Дверь открылась, и нас встретил бородатый старик. Осмотрел, покачал головой:
— Хороши! Где это вы так вывалялись?
— Только что вылезли из вашего болота.
— Счастливо отделались. Топкое оно у нас, могло и затянуть. Вы, поди, с того берега, где стреляли?
— Оттуда, дед. Нет ли у вас во что переодеться?
Наша военная форма выглядела весьма жалко — какие-то клочья с комами грязи.
— Что мне с вами делать? — ворчал старик. — Какая у меня одежда? Вот бросили тут трактористы свою спецовку — штаны и куртки… — А нас именно такое обмундирование и устраивало, это было то, что требовалось. Мы переоделись. Свою рвань утопили в болоте. Пришлось выбросить отчетные карты и сводки — они совершенно размокли и пропали. Удалось сохранить только партбилет и удостоверение личности. Эти документы мы несли в зубах, завернув в носовые платки.

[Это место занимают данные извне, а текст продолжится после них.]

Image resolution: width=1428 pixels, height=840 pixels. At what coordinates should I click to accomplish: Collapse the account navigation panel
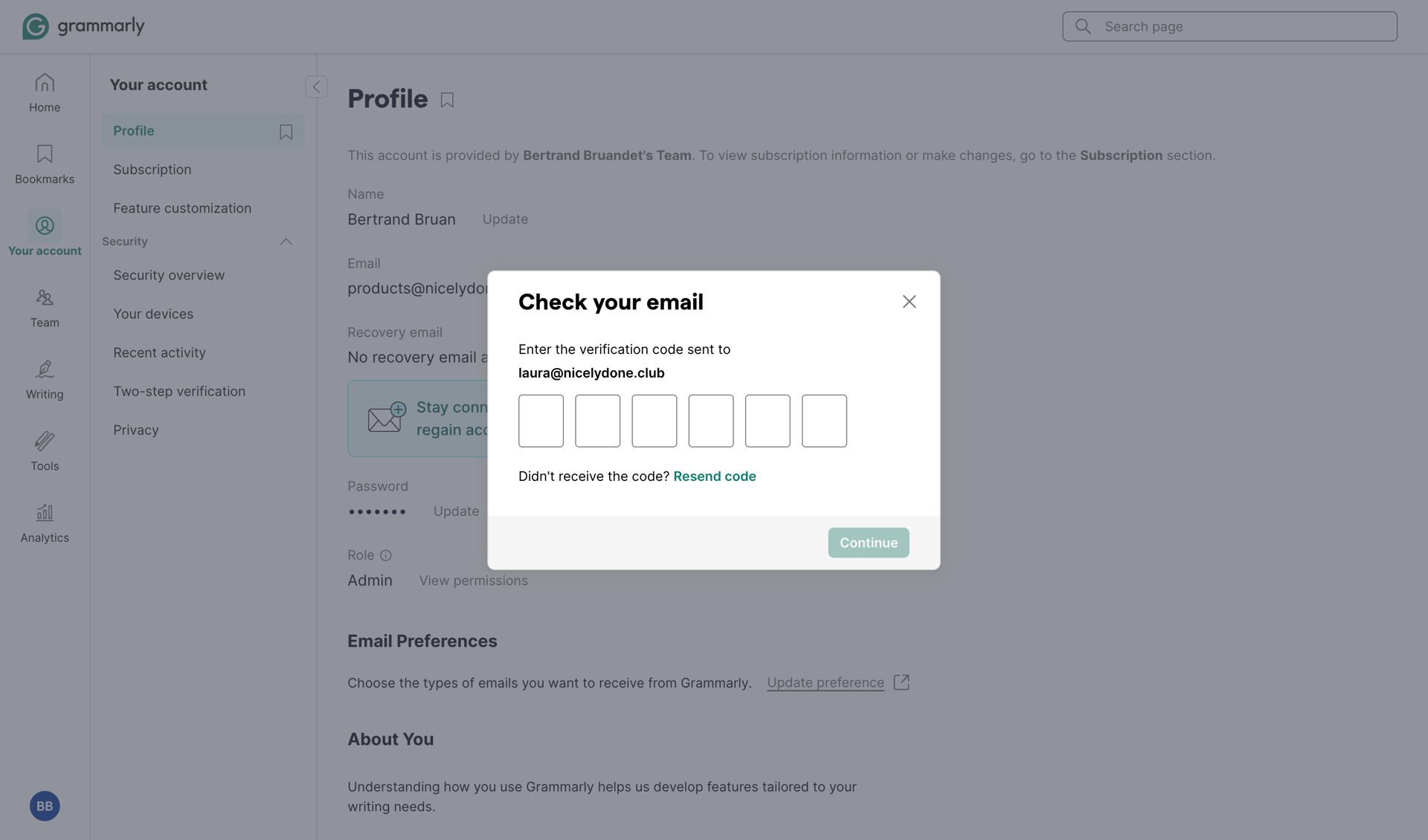[x=316, y=86]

На другой день, немного отдохнув, мы ушли от старика. Чтобы меньше привлекать к себе внимание, я нес на плече косу, а комиссар шел с ведром.
Утро выдалось на редкость светлое, теплое. Осенние краски радовали глаз, а на душе было мерзко и тягостно. Я презирал себя и за потерю отряда, и за потерю формы, оружия, за то, что не смог последний патрон приберечь для себя. И своему спутнику — комиссару — высказал все, что я о нем думал. Я считал его виновником разгрома и излил на него всю свою злость. Но его убитый, жалкий вид охладил мой гнев. Осенние краски рощ и полей, теплое голубое небо, веселые пушистые облачка примирили и меня с собой. В конце концов, я жив, следовательно, могу и буду еще бороться. Надо только снова браться за организацию отряда. Но сделать теперь это уже было очень трудно. Когда мы были в форме и с оружием в руках, нам везде оказывали помощь, мы в каждом доме обрастали людьми, желающими драться с немцами. А теперь мы имели такой жалкий вид. Кто мог пойти к нам в отряд? К этим двум неизвестным людям в засаленных куртках трактористов? Пришлось временно отказаться от партизанских планов и выходить из окружения, не привлекая к себе внимания немцев. На востоке фронт уже отодвинулся далеко за Днепр. Ближайшим к нам пунктом была Одесса. По рассказам населения, она еще держалась. Мы и повернули на Одессу.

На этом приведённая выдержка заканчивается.